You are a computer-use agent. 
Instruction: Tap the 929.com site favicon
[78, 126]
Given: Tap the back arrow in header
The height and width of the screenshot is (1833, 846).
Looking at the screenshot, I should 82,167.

==========

:: Problem requirements ::
The only output should be the lines from the one containing "The height and" through the final line of the material above, copied exactly.

:: Output of the exercise ::
The height and width of the screenshot is (1833, 846).
Looking at the screenshot, I should 82,167.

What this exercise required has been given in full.